6月27日の 党外交安保調査会・憲法調査会合同会議をうけての記者懇談会で北側副代表は、武力行使の「新3要件」の1項目目の「我が国に対する武力攻撃が発生したこと、又は我が国と密接な関係にある他国に対する武力攻撃が発生し、これにより我が国の存立が脅かされ、国民の生命、自由及び幸福追求の権利が根底から覆される明白な危険があること」の点について、「明白な危険がある」ことは「明白な危険が切迫している」に比べ「極めて限定された事態」であると評価した。

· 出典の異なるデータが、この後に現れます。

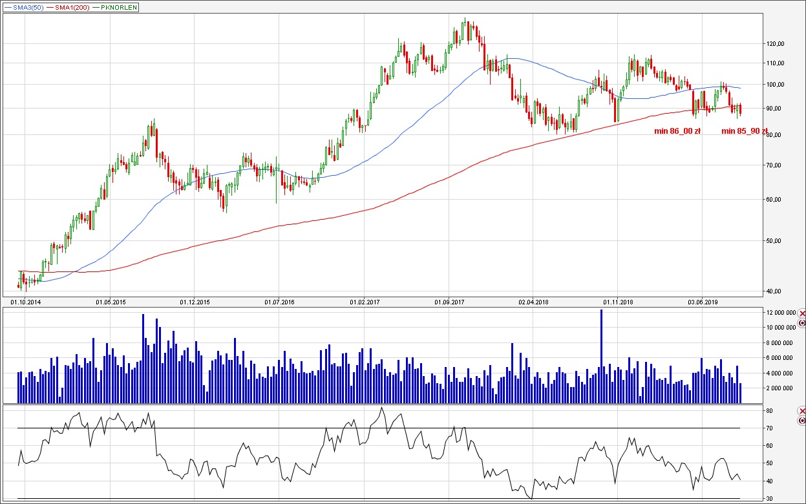Click the 01.09.2017 date label
The height and width of the screenshot is (504, 806).
[x=449, y=302]
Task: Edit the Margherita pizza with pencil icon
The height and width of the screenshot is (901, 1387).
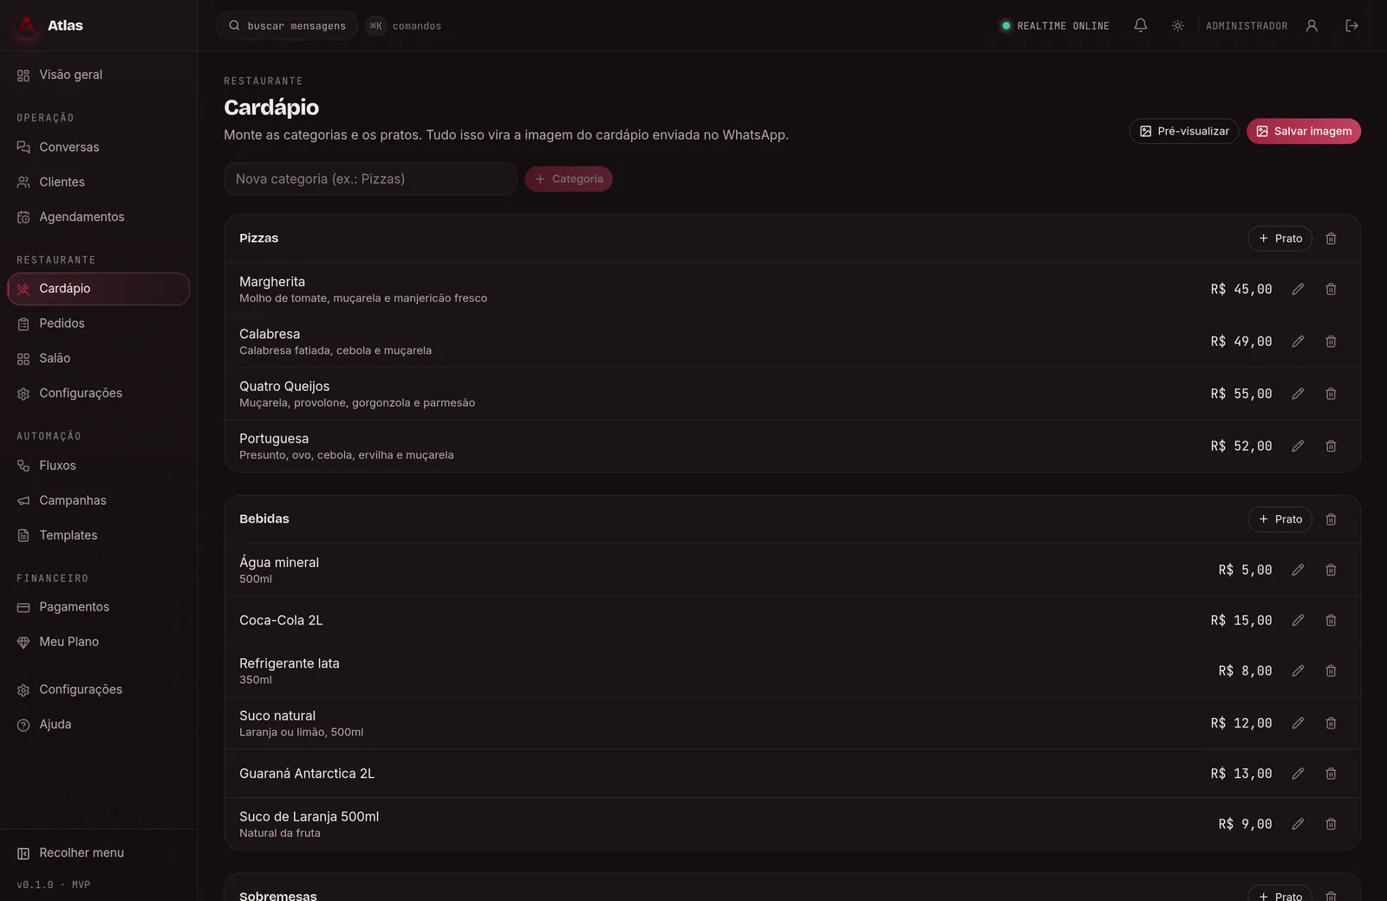Action: tap(1298, 289)
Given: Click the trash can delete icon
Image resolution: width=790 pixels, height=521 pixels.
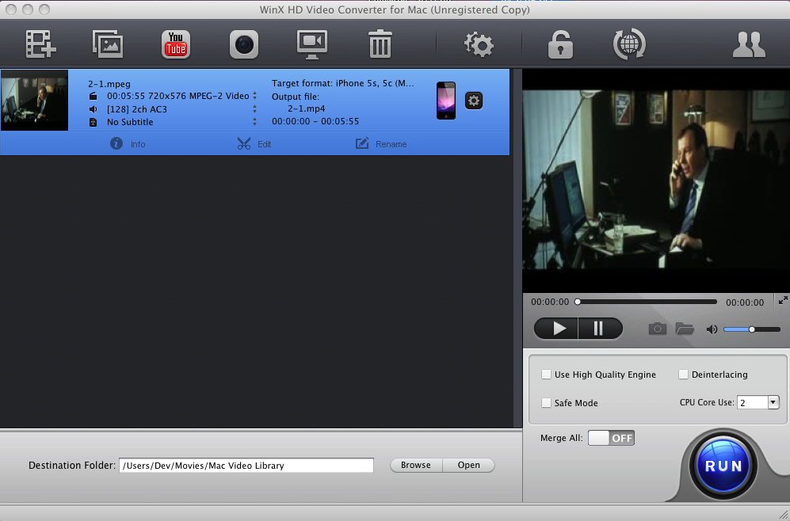Looking at the screenshot, I should click(380, 44).
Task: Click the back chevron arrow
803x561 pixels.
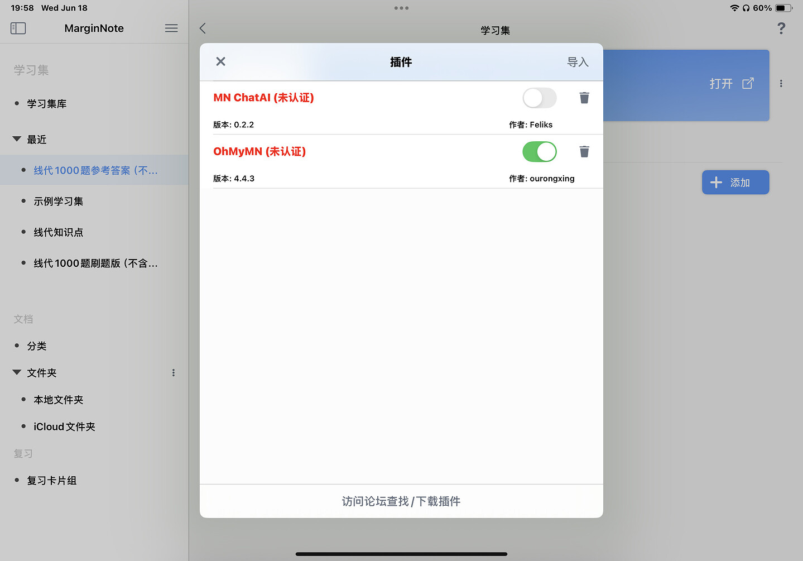Action: pyautogui.click(x=203, y=28)
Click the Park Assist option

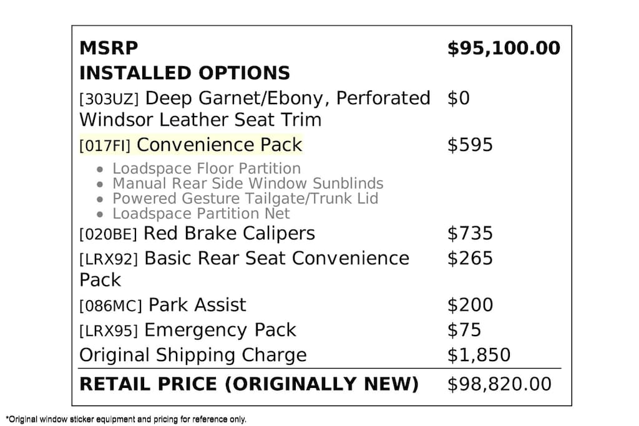[163, 305]
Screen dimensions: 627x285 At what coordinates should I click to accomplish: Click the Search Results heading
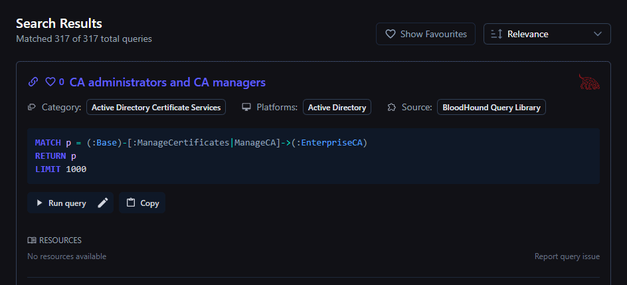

自衛隊法(防衛出動)第七十六条には「内閣総理大臣は、我が国に対する外部からの武力攻撃(以下「武力攻撃」という。)が発生した事態又は武力攻撃が発生する明白な危険が切迫していると認められるに至つた事態に際して、我が国を防衛するため必要があると認める場合には、自衛隊の全部又は一部の出動を命ずることができる」とある。
また、「明白な危険が切迫していると認められる事態」について、小野寺防衛大臣は「ある国が我が国に対して、武力攻撃を行うとの意図を明示し、攻撃のための多数の艦船、あるいは航空機を集結させているということなどから見て、我が国に対する武力攻撃が発生する明白な危険が切迫していると客観的に認められる場合」と答弁している。
自衛隊法の法文や防衛大臣の答弁で使われている「明白な危険が切迫している」より新要件に記された「明白な危険がある」事態は、危険が起こりうる状態よりも、正に危険が存在していることになり「危険」の判断基準が高くなり、強い歯止めとなる。
山口代表は「憲法9条だけを見ると、政府は武力の行使を一切否定しているようにみえる。しかし、『平和的生存権』を前文に書いていたり、13条では生命・自由・幸福追求という国民の権利は、政府が守っていかなければならないものだと書いてある。憲法全体をとしては、国民の権利が根底から覆されようとしているときには、政府が何もしないのは許されないはずだと。国民の権利を守るための最低限の武力行使は許されるはずという考え方は、公明党が容認してきた考え方だ」として「国民の権利を守るため、個別的自衛権に匹敵するような集団的自衛権であれば、一部限定的に容認して、国民の権利を守り、国の存立を全うするということは許される余地があるのではないか」と発言されている。
「我が国と密接な関係にある他国」に対する武力攻撃があった場合であっても「個別的自衛権に匹敵する事態」であれば、自衛の措置としての最小限の武力行使と認められ、これまでの政府見解の憲法9条の基本論理に違わないと考えても無理はないと思う。すなわち、「個別的自衛権に匹敵する事態での自衛措置」は集団的自衛権行使の憲法解釈の変更にはあたらないと考えられるだろう。
47年の参議院議員決算委員会の政府見解では「憲法は、(略)自国の平和と安全を維持しその存立を全うするために必要な自衛の措置をとることを禁じているとはとうてい解されない。しかしながら、だからだといって、平和主義をその基本原則とする憲法が、右に言う自衛のための措置を無制限に認めているとは解されないのであって、(略)その措置は(略)必要最小限度にとどまるべきものである」としており、この見解の文脈からも整合がとれると考える。
今後、公明党は「個別的自衛権に匹敵する事態に対する自衛の措置」は「集団的自衛権の行使」ではなく「個別的自衛権の範疇での措置」であるとして、党員・国民に理解してもらえるようにして頂きたい。そして、最後は「平和の党:公明党」が平和憲法を守ったと言ってもらいたいものだ。